Yann has a storied history. As a young man, he fell in love with the steelpan when he listened to Van Dyke Parks Discover America, an album just teeming with it. It’s this love for it’s sound that would take him to Trinidad to study and learn the instrument. Then this love grew into a new awakening. Back in Japan, Yann took to discovering and exploring all sorts of other genres: exotica, dub, funk, lounge, musique concrete, and jazz. In 1989, he became a pioneer himself by producing the first true Japanese rap record Seito’s MESS/AGE. Then in the early ’90s he conceived of creating his own blend of Space Age music, which would then be released under his own name or the Astro Age Steel Orchestra. By the mid-90s his thought experiments would come to a head.

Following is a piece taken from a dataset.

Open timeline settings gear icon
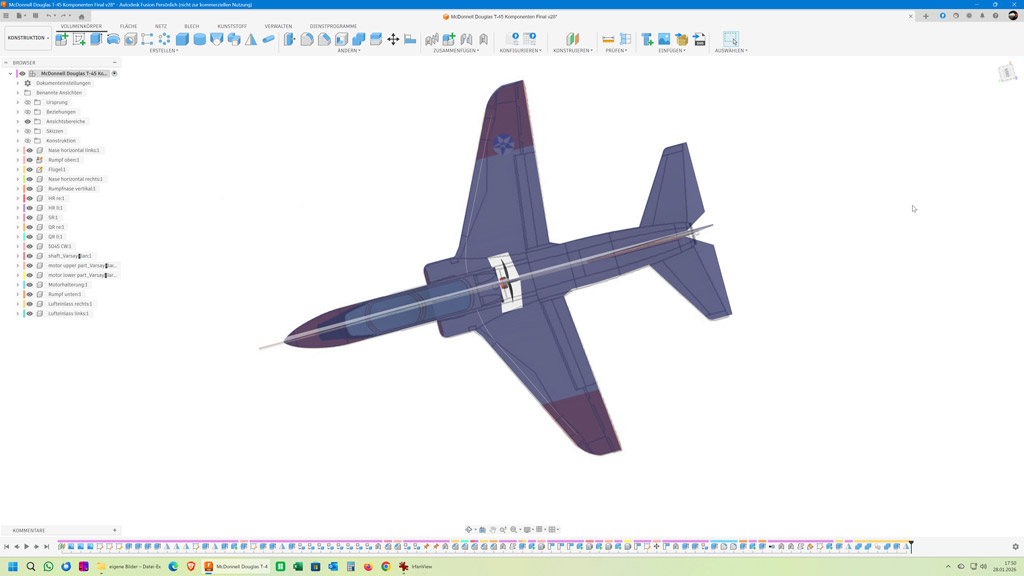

If ever there was a modern Sun Ra, he is it. Doopee Time, is a special listen, it’s like transporting a young Martin Denny into our time and asking him to make sense of this future, then asking him to portray the next. At first what sounds ridiculous — the toddler-like lead vocals of Yumiko Ohno vamping into half-remembered velvety lounge music, which starts blending into cut-and-paste tape loop experiments, hip-hop, power pop, and jazz-fusion — tumbles into some forgotten genius, with naivety itself unfurling into a powerful message of some powerful, lost innocence. It’s something you wouldn’t expect for such an album to get you to. However, when it ends on the positively sublime cover of The Beach Boys “Caroline, No“, once you get there…the whole there makes powerful sense.

Damn, Yann, didn’t you know you already had me at “Doopee Time”?